--- SUPPLIED PASSAGE ---

Most antibiotics only transiently alter luminal bacterial concentrations; bacteria repopulate the mucosa after therapy ceases [20]. Antibiotics also promote proliferation of resistant strains, and broad spectrum agents can increase risk of Clostridium difficile infection. A study in new onset pediatric Crohn disease patients suggested that short-term use of antibiotics prior to diagnosis actually potentiated dysbiosis by decreasing putative protective bacterial species [21]. This study illustrates the need to carefully choose indications for antibiotic use and to prescribe three-month courses rather than short-term intervals when using antibiotics for primary or adjunctive therapy. (See "Clostridium difficile in adults: Epidemiology, microbiology, and pathophysiology", section on 'Risk factors'.)

One study demonstrated that chronic use of metronidazole eliminated Bacteroides species in patients with Crohn disease for at least six months [22]. Furthermore, Bacteroides clearance was associated with disease remission suggesting that treatment of anaerobes is important. However, ciprofloxacin has poor anaerobic coverage, but may be effective in clearing Escherichia coli, which have been implicated in ileal Crohn disease [23-25].

---

*TASK A*
Can you rewrite the paragraph beginning "One study demonstrated" in the passage on antibiotics and Crohn disease as a short bulleted list that keeps its main facts?
*TASK B*
Could you return, word for word, the part of the passage on antibiotics and Crohn disease starting at "Most antibiotics only" and ending at "on 'Risk factors'.)"?

--- EXTRACTED MATERIAL ---

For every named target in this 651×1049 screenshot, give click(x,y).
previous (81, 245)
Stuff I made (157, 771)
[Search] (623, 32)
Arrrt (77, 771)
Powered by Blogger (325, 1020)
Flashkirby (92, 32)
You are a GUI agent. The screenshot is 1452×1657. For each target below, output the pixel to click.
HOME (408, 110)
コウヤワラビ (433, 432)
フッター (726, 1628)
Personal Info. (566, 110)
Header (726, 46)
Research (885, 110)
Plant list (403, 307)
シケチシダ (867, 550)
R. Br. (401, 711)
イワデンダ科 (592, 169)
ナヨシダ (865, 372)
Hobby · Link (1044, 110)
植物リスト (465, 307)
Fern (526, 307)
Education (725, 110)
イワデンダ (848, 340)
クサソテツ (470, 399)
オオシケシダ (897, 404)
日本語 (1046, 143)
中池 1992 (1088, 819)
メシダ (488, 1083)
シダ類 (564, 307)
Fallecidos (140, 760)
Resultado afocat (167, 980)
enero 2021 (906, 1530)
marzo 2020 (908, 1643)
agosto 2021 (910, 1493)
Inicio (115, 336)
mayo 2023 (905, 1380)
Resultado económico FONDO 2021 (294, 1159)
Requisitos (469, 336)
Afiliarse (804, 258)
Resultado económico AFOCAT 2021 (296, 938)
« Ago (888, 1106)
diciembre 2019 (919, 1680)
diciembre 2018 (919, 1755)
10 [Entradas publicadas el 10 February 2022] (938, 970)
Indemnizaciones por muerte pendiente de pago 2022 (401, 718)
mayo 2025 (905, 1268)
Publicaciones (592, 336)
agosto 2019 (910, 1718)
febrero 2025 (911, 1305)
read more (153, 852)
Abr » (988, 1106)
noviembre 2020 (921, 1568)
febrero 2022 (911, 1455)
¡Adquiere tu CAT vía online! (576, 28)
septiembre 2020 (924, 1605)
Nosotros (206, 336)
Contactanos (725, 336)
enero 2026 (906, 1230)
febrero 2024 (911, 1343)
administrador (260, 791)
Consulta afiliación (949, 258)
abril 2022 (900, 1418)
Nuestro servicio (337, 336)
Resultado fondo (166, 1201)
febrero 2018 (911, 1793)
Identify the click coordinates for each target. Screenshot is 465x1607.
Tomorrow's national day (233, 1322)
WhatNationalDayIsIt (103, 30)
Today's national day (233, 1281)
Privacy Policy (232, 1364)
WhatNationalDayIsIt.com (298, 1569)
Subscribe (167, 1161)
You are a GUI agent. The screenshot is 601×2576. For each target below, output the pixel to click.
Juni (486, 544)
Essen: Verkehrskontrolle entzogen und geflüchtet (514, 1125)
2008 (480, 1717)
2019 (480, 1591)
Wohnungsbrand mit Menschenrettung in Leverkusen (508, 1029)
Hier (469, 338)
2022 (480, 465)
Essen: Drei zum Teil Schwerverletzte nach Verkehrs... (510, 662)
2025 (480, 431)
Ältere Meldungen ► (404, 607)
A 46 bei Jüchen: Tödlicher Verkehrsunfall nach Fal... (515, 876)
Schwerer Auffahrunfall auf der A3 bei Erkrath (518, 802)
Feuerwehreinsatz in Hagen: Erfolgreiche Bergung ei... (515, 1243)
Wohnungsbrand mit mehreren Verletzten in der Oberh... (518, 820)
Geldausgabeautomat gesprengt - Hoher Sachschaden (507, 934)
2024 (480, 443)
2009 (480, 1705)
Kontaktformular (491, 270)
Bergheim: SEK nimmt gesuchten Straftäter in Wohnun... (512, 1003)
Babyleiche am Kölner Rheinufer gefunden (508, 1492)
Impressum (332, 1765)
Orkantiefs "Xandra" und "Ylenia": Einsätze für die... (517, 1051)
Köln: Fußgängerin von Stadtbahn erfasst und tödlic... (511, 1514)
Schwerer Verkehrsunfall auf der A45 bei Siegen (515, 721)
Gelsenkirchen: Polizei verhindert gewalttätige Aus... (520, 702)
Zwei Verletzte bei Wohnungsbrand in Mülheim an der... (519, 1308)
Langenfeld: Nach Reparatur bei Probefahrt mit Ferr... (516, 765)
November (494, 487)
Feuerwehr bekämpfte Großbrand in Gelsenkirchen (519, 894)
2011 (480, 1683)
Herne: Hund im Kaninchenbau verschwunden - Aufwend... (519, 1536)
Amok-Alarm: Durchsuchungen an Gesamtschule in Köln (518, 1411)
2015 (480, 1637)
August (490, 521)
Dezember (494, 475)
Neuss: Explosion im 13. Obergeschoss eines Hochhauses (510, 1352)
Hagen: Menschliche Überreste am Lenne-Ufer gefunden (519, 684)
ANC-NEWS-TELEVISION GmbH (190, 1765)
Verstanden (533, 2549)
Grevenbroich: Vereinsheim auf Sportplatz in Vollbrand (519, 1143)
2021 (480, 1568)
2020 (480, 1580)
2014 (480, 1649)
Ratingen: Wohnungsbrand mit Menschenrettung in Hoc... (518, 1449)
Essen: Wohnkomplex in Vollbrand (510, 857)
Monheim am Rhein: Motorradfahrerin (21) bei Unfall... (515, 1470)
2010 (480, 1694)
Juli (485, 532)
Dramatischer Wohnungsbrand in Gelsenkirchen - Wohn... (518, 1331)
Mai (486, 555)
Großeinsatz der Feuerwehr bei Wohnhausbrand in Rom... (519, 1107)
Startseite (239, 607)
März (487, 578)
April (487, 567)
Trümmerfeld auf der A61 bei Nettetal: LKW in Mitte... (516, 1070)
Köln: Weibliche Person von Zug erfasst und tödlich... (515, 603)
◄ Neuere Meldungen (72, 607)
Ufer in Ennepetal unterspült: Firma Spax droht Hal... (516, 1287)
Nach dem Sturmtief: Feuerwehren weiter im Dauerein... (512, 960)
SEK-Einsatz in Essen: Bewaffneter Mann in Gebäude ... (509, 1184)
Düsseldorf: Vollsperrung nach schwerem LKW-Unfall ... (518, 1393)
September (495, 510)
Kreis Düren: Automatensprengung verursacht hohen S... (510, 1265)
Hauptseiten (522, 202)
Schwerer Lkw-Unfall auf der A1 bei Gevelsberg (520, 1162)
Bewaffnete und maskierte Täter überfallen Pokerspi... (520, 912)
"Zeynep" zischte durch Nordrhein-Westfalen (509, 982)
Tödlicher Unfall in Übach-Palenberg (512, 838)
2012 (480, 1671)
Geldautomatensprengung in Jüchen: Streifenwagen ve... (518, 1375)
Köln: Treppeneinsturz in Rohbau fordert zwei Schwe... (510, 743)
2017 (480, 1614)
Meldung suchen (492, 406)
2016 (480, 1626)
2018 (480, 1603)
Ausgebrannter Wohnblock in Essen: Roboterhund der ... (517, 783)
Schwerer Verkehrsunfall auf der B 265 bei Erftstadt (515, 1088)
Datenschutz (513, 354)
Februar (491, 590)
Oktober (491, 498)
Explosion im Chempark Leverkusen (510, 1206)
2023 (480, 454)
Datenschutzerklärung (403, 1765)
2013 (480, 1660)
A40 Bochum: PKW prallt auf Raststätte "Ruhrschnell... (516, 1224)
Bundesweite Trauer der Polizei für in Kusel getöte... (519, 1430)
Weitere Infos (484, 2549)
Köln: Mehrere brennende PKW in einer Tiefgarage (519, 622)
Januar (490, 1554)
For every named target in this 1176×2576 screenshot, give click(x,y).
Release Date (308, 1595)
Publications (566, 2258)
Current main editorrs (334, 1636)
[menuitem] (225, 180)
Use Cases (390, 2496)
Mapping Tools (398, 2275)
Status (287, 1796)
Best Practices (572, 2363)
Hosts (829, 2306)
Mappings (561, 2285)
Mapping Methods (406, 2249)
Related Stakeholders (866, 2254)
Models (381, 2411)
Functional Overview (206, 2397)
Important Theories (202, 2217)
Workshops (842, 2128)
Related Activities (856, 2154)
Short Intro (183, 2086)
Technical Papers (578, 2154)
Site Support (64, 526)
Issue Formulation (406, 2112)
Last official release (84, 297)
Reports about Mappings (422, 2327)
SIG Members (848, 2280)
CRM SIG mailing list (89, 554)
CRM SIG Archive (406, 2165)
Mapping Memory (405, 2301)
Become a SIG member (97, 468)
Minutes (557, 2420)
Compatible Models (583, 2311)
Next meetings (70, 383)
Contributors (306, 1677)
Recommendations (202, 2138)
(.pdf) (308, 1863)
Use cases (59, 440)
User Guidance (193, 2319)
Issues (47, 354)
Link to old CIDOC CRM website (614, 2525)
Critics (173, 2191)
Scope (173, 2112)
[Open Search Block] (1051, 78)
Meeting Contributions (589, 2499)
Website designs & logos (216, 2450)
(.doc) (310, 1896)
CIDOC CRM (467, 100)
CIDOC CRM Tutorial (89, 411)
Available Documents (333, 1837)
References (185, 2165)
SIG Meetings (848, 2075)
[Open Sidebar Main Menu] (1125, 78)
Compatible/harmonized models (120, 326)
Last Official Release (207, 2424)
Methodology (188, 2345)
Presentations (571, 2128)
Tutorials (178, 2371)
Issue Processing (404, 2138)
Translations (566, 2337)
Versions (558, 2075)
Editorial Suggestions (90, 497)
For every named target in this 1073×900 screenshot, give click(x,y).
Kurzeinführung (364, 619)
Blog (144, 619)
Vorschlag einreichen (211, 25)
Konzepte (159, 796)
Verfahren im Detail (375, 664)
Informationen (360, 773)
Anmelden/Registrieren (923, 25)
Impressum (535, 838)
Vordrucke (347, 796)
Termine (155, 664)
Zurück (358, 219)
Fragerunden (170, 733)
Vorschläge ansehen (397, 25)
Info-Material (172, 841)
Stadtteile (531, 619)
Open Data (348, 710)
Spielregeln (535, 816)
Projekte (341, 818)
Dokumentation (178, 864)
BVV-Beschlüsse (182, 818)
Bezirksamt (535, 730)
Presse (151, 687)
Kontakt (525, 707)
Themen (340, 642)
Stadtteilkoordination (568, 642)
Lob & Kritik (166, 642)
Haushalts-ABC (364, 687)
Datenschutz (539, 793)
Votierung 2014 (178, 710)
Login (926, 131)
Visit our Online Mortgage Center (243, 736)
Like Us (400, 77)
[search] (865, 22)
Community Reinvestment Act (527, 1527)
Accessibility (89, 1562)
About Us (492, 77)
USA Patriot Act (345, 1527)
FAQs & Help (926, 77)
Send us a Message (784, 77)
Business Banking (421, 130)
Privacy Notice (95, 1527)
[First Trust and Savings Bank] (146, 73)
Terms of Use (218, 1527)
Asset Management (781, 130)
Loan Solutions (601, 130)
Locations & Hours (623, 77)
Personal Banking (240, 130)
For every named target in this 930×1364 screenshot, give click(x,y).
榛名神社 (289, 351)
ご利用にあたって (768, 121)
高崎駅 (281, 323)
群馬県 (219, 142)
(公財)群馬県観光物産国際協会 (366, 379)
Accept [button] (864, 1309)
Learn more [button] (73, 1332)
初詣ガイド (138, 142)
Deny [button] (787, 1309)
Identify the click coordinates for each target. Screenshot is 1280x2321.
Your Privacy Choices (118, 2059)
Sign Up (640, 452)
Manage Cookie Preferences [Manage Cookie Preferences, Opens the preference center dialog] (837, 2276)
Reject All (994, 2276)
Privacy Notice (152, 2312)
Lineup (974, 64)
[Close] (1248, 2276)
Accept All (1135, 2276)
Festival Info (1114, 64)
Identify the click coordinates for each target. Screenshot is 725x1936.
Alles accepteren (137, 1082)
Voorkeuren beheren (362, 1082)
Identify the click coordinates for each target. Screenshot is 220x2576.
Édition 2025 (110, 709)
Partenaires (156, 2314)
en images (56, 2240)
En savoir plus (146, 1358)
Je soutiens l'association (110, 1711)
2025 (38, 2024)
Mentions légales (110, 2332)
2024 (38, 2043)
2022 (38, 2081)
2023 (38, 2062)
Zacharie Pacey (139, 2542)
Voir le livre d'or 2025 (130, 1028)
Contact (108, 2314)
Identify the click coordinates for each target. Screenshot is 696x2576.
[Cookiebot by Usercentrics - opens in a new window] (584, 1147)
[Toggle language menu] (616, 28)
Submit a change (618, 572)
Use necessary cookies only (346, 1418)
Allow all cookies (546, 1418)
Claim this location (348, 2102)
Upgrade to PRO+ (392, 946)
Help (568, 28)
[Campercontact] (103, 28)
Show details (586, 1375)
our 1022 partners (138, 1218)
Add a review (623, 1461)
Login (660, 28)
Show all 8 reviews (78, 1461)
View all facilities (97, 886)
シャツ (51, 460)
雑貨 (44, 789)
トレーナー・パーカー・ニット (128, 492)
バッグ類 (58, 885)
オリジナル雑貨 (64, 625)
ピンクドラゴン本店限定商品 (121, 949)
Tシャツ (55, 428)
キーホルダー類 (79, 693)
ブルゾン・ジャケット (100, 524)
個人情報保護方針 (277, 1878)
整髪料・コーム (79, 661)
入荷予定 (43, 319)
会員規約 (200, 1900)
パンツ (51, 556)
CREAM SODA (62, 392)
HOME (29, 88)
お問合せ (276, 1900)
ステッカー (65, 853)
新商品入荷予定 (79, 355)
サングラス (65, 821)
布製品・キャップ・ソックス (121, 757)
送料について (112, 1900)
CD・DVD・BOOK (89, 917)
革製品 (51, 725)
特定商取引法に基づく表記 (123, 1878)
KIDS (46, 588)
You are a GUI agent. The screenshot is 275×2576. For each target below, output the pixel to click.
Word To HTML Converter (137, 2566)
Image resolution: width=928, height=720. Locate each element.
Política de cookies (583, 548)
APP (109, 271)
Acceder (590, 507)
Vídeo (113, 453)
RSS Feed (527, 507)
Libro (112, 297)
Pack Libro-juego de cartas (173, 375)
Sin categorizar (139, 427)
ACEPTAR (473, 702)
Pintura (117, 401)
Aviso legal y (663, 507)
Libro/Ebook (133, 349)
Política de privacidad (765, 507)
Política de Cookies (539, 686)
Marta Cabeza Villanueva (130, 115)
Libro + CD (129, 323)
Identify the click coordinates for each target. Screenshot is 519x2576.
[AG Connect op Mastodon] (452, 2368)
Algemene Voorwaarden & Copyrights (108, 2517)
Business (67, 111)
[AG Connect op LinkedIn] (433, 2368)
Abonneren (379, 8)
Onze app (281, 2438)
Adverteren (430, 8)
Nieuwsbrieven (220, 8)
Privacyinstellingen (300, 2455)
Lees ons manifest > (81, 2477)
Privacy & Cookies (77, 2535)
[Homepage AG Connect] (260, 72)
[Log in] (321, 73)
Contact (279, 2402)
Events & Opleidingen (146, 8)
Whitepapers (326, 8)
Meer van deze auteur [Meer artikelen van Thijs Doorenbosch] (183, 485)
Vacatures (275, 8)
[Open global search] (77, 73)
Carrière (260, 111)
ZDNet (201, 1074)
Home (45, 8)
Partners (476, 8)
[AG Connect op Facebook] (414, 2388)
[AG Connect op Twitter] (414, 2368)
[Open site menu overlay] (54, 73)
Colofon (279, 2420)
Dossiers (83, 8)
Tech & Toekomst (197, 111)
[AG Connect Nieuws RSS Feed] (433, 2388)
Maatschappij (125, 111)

---

*EXERCISE RESULT A*
- Chronic metronidazole use eliminated Bacteroides species in Crohn disease patients for at least six months.
- Clearing Bacteroides was associated with disease remission, suggesting that treating anaerobes is important.
- Ciprofloxacin has poor anaerobic coverage but may clear Escherichia coli, which has been implicated in ileal Crohn disease.

*EXERCISE RESULT B*
Most antibiotics only transiently alter luminal bacterial concentrations; bacteria repopulate the mucosa after therapy ceases [20]. Antibiotics also promote proliferation of resistant strains, and broad spectrum agents can increase risk of Clostridium difficile infection. A study in new onset pediatric Crohn disease patients suggested that short-term use of antibiotics prior to diagnosis actually potentiated dysbiosis by decreasing putative protective bacterial species [21]. This study illustrates the need to carefully choose indications for antibiotic use and to prescribe three-month courses rather than short-term intervals when using antibiotics for primary or adjunctive therapy. (See "Clostridium difficile in adults: Epidemiology, microbiology, and pathophysiology", section on 'Risk factors'.)